For those of us writing end-user applications, you _can_ (and should!) get
feedback during the spec writing process. You write a draft of the spec (which
should capture requirements, not include implementation details), put this in
front of your users, get feedback, then lather, rinse, repeat. This process
won't be perfect, but it gets you closer to reality.

Of course, even that doesn't work for all situations. Some shops can be
"agile" enough to quickly get new iterations out there based on feedback. And
that can be nice. There are other industries that are very much
requirements/documentation driven (see medial software and devices) and the
spec _does_ matter.

------
arethuza
What kind of specification though? In most cases, a requirements specification
can be pretty useful although I'm not such a fan of up front technical design
specifications, in fact I tend towards the "code is the design" viewpoint:

[http://www.developerdotstar.com/mag/articles/reeves_design_m...](http://www.developerdotstar.com/mag/articles/reeves_design_main.html)

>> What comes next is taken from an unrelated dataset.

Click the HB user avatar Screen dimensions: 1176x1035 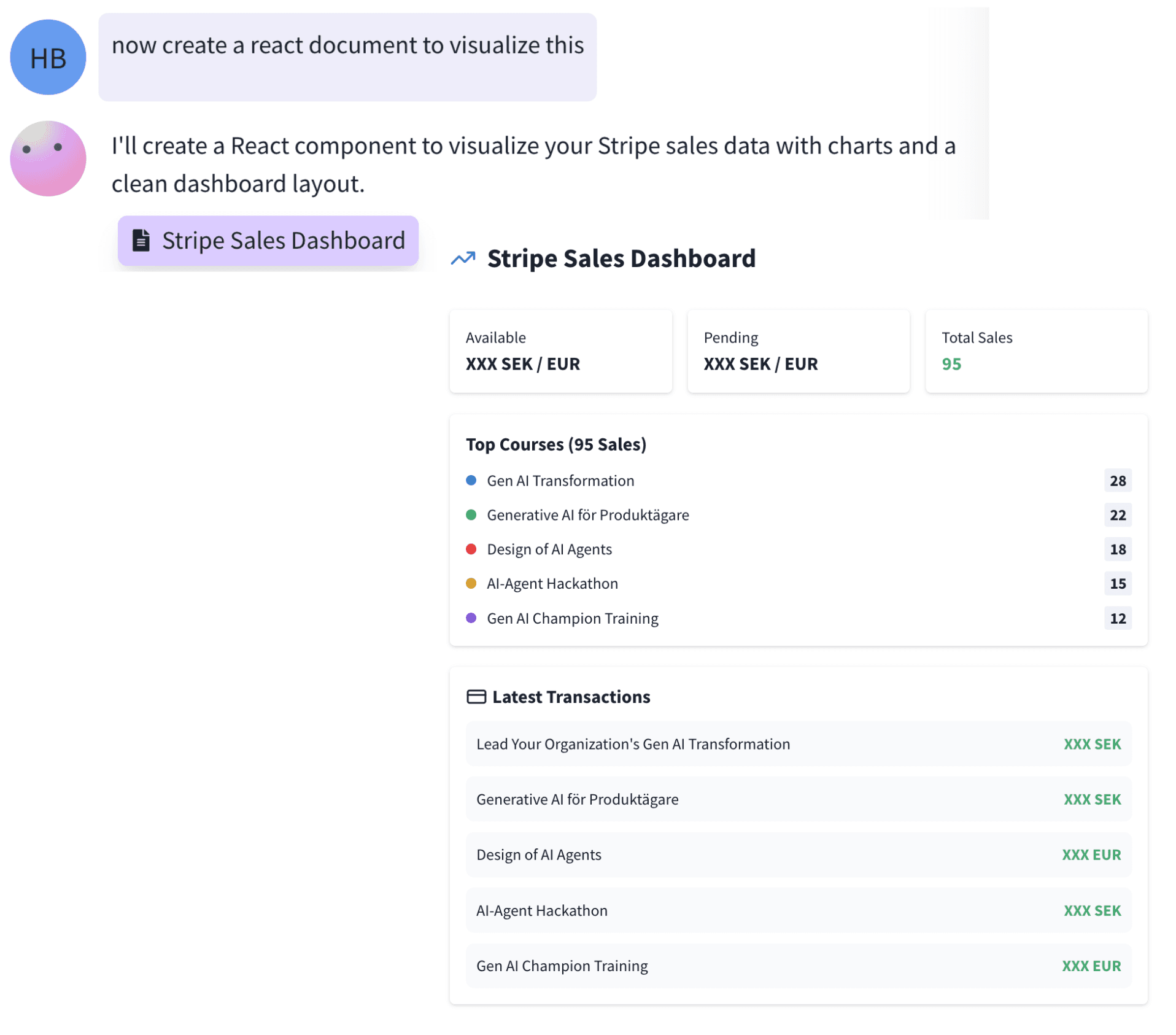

I do agree with the sentiment that processes that focus too much on design
artifacts and less on practical issues of how to make working systems often
lead to truly awful designs.

------
shin_lao
I agree when he says that trying to model your problem in a specification then
write the software is doomed for failure.

I disagree when he seems to imply that you don't need to document what you're
building.

Being iterative with software and specifications/documentations can lead to
both good software and specifications.

Write a small amount of software, formalize, write some more, etc.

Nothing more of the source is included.